AI code attribution is the practice of recording which code was AI-assisted, which model produced it, and what human review occurred. This guide recommends a repo-level model log (an ai-tools.md or .ai-manifest.json in the repo root) as the durable record, supplemented by PR-level notes for reviewer context. It covers CI/CD enforcement, SBOM integration, and what procurement teams should require from suppliers.
What is AI code attribution and why does it matter?
AI-augmented development is now standard practice across enterprise software teams. The question is no longer whether AI writes code, but whether you can prove what it wrote, under which terms, and with what human oversight.
Attribution matters for three reasons.
Legal defensibility. In the UK, the CDPA 1988 s.9(3) assigns copyright for computer-generated works to “the person who made the necessary arrangements.” To invoke that provision, you need evidence of human direction, review, and editorial decisions. Attribution metadata creates that evidence. For a deeper look at UK copyright law and AI code, see our UK legal guide for CTOs.
Supply chain transparency. Enterprise buyers increasingly require visibility into how software was produced. Government frameworks (G-Cloud, DOS), ISO 27001 audits, and regulated industries (financial services, education) expect suppliers to disclose AI tool usage and demonstrate governance. Attribution provides the audit trail.
Open-source licence compliance. AI models can reproduce training data, including code under GPL, MIT, Apache, or other licences. Without attribution and scanning, you risk shipping code with undisclosed licence obligations. For more on this risk, see Who Owns AI-Written Code?.
A practical attribution framework
Attribution does not require new tools or major process changes. It requires consistent metadata at a small number of touchpoints in your development workflow. The challenge is choosing an approach that is realistic to maintain, durable across platforms, and useful when it matters (audits, disputes, procurement reviews).
Our recommendation: repo-level model log plus PR hints
After working across multiple enterprise projects, our recommended approach has two layers.
Layer 1: A repo-level model log (the permanent record). Keep an ai-tools.md or .ai-manifest.json file in the repository root. This file records which AI tools and model versions are approved and in use on the project, along with the licence terms that govern them. Because it lives in the repo, it is versioned, portable, and survives platform migrations.
{
"tools": [
{
"name": "Claude Code",
"model": "Sonnet 4.6",
"provider": "Anthropic",
"termsUrl": "https://www.anthropic.com/terms",
"termsReviewedDate": "2026-03-15"
}
],
"licenceScanTool": "FOSSA",
"lastPolicyReview": "2026-04-01"
}
Review and update this file quarterly or when tools change. The file answers the question every auditor and procurement team will ask: “What AI tools touched this codebase, and under what terms?”

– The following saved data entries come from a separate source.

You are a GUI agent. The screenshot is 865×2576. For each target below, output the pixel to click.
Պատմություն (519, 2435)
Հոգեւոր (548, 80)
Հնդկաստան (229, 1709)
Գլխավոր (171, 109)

Layer 2: PR-level notes (the reviewer hint). Add a required field to your PR template so that every pull request records whether AI tools were used and, if so, which ones:
## AI usage
- [ ] No AI tools used in this PR
- [ ] AI-assisted (tool: ___, model: ___, human review: yes/no)

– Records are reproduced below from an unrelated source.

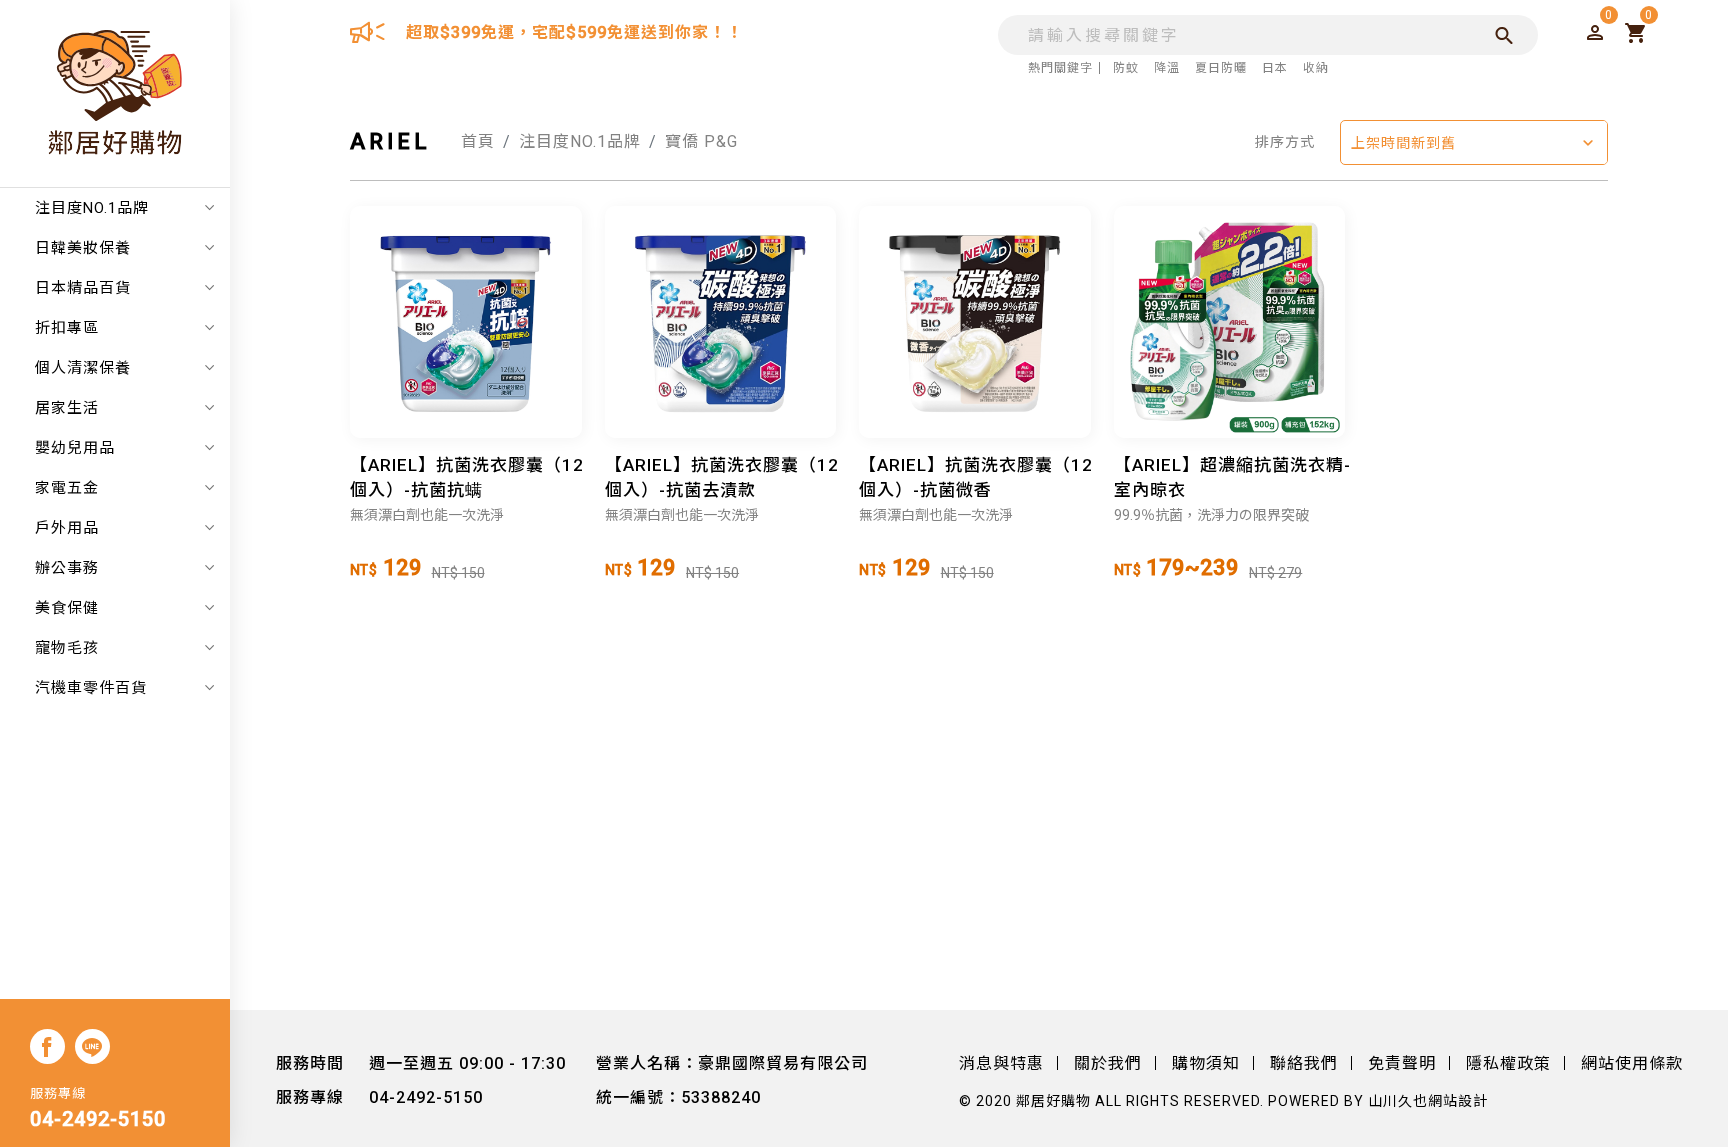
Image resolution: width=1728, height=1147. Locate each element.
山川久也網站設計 (1428, 1101)
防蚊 (1126, 68)
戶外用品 (67, 528)
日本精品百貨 (83, 288)
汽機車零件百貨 (91, 688)
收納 (1316, 68)
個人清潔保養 (83, 368)
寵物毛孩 (67, 648)
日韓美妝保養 (83, 248)
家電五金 (67, 488)
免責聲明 (1402, 1063)
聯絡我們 (1304, 1063)
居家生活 (67, 408)
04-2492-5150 (98, 1119)
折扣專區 (67, 328)
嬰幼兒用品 (75, 448)
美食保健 (67, 608)
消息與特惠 (1001, 1063)
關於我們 (1108, 1063)
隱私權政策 (1508, 1063)
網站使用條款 (1632, 1063)
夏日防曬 (1221, 68)
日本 (1275, 68)
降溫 (1167, 68)
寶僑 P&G (701, 141)
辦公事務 (67, 568)
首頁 (478, 141)
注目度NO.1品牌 (92, 208)
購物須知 (1206, 1063)
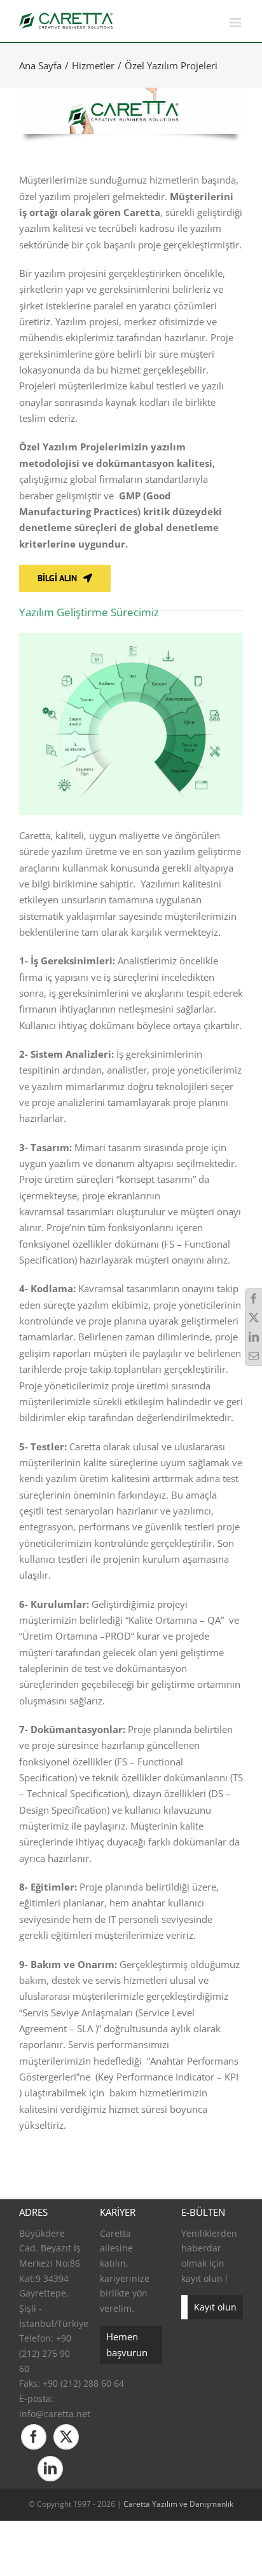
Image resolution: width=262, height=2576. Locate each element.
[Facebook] (33, 2437)
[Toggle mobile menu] (236, 22)
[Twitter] (66, 2437)
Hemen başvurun (127, 2344)
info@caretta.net (54, 2414)
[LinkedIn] (50, 2468)
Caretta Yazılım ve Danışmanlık (178, 2503)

This gives reviewers immediate context when assessing a change. It also creates a lightweight, searchable record of AI involvement per change.

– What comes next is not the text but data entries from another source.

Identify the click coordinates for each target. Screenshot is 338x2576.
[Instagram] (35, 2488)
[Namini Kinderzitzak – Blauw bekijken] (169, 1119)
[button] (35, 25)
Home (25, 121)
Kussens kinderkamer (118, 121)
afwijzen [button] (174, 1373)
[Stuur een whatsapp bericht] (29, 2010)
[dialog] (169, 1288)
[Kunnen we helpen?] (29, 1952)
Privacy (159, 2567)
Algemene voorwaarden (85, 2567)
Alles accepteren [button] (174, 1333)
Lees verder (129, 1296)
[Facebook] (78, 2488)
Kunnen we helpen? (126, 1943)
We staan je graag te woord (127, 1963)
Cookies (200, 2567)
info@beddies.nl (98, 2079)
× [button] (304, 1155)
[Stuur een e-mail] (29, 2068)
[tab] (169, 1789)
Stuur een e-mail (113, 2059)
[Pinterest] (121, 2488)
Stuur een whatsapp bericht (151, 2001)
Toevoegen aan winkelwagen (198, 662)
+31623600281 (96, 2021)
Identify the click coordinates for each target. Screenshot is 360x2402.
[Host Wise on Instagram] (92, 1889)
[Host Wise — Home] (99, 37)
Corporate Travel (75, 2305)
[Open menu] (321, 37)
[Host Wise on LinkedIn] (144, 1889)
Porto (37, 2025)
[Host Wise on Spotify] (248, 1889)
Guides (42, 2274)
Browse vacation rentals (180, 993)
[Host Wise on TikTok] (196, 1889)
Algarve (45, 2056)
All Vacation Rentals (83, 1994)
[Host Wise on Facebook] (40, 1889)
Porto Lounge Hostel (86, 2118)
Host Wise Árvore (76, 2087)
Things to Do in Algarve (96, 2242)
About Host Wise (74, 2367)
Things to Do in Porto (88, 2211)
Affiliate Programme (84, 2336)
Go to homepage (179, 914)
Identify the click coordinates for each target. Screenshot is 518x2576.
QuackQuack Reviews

Why this combination works. The repo-level file is the durable record. It travels with the code. The PR notes add change-level context where it is most useful: during review. Together, they cover both “what tools are used on this project?” and “was AI involved in this specific change?” without requiring heavy per-commit ceremony.
Why not commit-level attribution?
Some frameworks recommend tagging every commit with AI tool metadata, either as a message prefix ([AI-assisted]) or as a Git trailer (AI-Tool: Claude Code). In theory, this creates the most granular audit trail. In practice, it is unreliable.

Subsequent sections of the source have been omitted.